Foege felt that international and domestic American health were so thoroughly integrated by the 1990s due to globalization of the microbes that it was impossible to ensure a disease-free existence for people in North America and Western Europe without providing similar assurances for residents of Azerbaijan, Côte d'Ivoire, and Bangladesh.

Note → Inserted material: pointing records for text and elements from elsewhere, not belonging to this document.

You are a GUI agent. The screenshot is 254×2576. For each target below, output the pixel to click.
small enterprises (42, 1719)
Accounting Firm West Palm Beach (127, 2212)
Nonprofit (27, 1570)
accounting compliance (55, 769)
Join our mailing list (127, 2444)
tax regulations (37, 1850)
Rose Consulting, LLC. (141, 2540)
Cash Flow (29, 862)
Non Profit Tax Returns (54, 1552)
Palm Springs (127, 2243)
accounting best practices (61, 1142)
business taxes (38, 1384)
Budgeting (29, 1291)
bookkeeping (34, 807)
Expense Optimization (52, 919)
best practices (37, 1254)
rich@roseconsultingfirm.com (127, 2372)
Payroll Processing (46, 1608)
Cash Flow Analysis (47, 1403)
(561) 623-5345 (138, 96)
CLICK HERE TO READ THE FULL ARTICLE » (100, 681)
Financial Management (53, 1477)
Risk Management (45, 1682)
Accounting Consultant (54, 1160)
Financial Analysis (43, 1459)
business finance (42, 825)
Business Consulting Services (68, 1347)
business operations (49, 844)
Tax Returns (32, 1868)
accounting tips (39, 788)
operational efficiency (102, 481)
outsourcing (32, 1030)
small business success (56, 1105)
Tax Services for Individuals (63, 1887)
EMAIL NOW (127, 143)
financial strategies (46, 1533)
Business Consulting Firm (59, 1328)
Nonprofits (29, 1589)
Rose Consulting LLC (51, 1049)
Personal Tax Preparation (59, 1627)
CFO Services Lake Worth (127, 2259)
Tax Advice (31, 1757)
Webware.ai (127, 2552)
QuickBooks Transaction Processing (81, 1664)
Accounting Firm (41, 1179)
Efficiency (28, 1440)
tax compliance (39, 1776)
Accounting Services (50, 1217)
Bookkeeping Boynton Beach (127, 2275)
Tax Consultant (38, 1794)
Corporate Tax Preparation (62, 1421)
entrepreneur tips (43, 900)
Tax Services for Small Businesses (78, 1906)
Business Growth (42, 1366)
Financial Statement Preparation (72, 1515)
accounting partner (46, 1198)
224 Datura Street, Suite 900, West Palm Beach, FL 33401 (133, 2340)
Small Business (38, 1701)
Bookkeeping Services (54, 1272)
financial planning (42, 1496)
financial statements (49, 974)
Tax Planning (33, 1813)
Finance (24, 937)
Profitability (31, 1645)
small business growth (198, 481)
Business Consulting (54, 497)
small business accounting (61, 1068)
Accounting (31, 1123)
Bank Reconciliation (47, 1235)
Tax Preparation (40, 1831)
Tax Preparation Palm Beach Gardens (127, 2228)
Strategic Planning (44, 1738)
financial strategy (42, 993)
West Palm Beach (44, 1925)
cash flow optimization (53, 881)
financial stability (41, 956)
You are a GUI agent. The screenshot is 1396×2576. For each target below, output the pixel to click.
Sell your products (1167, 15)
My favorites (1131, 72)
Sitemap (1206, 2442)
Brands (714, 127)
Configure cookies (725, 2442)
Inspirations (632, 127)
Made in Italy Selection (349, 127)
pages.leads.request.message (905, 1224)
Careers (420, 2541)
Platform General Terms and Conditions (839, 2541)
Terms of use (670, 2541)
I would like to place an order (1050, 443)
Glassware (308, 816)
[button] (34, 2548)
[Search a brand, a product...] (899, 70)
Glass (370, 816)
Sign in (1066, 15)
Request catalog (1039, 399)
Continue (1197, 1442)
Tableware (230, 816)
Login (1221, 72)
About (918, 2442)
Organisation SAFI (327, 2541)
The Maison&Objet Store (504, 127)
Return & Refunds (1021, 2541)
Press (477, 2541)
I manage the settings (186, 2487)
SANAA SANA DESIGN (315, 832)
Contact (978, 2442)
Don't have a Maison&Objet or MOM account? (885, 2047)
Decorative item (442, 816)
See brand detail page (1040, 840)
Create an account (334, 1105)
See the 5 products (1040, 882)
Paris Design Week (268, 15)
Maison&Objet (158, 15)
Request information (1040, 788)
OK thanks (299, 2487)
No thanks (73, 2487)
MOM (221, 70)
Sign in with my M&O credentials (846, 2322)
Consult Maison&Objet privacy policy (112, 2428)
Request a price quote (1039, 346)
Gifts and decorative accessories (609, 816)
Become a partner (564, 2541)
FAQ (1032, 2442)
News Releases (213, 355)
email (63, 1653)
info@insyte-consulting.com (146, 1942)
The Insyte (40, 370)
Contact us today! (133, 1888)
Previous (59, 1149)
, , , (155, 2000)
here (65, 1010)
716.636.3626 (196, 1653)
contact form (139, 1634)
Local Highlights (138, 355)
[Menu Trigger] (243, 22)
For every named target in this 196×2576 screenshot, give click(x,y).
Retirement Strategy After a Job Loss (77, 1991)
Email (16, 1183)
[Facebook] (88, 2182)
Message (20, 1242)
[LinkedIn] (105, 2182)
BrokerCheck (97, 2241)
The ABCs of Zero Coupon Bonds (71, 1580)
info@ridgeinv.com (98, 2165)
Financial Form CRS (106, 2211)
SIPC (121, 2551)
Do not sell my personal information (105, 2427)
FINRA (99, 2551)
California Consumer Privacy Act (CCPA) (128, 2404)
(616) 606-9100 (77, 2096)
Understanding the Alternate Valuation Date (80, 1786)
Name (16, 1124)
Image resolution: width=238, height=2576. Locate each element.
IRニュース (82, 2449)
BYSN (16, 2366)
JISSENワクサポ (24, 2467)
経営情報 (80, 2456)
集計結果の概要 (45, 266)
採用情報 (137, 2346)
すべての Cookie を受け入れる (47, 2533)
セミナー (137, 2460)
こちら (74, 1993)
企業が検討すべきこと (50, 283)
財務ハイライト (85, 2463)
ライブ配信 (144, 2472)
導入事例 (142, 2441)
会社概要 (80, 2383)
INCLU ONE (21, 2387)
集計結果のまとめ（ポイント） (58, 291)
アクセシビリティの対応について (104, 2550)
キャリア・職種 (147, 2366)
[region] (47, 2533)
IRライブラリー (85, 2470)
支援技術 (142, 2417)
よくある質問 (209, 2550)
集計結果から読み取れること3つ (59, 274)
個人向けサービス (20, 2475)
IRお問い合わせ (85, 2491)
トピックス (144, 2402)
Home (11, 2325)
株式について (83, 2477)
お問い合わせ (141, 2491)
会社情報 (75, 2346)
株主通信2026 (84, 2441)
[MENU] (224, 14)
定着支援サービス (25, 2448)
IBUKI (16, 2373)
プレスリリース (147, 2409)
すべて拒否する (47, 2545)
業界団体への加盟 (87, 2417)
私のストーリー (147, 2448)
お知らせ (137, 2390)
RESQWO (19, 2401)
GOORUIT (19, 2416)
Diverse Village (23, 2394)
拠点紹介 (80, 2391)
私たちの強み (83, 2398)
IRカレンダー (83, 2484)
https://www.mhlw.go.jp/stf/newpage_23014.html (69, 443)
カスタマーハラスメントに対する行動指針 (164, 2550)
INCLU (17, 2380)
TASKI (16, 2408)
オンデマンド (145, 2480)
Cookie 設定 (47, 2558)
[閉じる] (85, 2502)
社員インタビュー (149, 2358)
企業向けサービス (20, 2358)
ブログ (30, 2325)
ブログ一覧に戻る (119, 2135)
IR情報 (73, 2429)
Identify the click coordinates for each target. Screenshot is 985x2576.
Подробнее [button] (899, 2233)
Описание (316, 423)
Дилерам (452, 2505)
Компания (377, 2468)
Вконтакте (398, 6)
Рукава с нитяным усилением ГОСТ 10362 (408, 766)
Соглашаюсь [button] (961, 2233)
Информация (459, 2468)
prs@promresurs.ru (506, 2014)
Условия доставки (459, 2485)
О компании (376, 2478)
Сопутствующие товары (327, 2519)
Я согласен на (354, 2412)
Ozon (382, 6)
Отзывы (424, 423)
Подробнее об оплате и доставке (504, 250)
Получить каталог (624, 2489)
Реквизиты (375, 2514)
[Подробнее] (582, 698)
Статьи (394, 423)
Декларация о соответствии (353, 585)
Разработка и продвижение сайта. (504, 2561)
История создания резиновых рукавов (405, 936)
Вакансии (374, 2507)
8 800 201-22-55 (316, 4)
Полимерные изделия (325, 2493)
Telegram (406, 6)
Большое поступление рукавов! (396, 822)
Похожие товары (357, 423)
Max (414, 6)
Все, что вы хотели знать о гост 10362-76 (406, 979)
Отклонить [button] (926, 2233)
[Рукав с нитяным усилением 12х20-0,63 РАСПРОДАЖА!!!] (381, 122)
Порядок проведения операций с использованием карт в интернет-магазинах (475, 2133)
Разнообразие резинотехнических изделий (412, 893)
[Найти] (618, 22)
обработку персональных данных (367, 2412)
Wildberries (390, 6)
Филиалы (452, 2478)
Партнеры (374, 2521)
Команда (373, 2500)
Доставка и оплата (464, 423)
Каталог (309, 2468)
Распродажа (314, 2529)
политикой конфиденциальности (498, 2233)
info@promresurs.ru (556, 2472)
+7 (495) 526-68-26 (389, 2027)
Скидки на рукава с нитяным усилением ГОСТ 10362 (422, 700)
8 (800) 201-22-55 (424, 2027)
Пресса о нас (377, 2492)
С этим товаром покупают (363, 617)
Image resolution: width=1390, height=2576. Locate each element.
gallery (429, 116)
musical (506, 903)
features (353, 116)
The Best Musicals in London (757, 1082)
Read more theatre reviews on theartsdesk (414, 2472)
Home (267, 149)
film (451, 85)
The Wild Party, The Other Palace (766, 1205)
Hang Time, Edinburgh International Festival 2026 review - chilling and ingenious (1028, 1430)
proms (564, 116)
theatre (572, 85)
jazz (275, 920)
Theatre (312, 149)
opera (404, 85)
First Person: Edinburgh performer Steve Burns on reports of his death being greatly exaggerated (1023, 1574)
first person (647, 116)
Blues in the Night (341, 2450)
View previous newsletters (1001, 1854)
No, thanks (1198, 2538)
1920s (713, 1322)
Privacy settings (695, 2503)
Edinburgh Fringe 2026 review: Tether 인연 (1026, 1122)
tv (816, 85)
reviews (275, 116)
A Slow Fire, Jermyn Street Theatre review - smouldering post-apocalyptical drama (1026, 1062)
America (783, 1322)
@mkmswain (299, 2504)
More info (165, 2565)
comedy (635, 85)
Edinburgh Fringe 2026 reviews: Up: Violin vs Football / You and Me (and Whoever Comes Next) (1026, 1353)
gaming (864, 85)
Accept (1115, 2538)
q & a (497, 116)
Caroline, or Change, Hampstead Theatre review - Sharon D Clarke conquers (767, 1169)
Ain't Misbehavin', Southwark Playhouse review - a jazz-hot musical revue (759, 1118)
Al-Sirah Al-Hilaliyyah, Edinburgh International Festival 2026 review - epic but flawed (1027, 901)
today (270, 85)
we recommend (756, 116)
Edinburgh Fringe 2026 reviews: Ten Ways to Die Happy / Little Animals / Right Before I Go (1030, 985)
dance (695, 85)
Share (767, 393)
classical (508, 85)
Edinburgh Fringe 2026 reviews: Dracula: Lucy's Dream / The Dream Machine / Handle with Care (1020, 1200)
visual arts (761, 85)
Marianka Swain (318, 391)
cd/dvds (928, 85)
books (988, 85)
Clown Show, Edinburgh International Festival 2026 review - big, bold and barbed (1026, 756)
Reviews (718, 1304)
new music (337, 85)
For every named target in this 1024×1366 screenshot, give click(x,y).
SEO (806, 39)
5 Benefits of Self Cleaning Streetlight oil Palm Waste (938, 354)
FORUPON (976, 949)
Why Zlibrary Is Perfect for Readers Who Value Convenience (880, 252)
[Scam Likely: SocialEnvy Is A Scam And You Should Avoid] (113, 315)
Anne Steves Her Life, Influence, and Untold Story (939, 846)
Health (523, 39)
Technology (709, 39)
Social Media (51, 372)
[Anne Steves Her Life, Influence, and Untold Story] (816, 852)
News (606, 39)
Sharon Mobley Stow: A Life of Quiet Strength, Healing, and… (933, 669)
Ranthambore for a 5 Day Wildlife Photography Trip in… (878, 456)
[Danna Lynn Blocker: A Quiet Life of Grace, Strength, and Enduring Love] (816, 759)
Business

As the world, and disease threats, became increasingly complex, McCormick and Fisher-Hoch got fed up with both the CDC and WHO. McCormick decried all the “desk jockeys” and “pencil pushers” in Atlanta, Washington, Paris, and Geneva. After years of battling Lassa, McCormick and Fisher-Hoch saw civil war in Liberia and government instability in Nigeria wash away all their efforts and outbreaks of the rat-borne disease become commonplace. Having logged a lifetime of fighting the microbes both in the laboratory and dead center amid epidemics, McCormick had lost all patience. He thought that the links between poverty, lack of basic health care, ecological disturbances, and the emergence of dangerous microbes were so obvious as to be basic tenets of public health. Yet his kind of global thinking—and that of Henderson, Johnson, Monath, and Foege
—was no longer in vogue at CDC and WHO or inside the federal health bureaucracies in Washington, Paris, and London.
In the spring of 1993, McCormick and Fisher-Hoch left the CDC, moving to Pakistan to do what they believed was the last hope in the war against the microbes: train people in poor countries to conduct their own microbial search-and-destroy missions.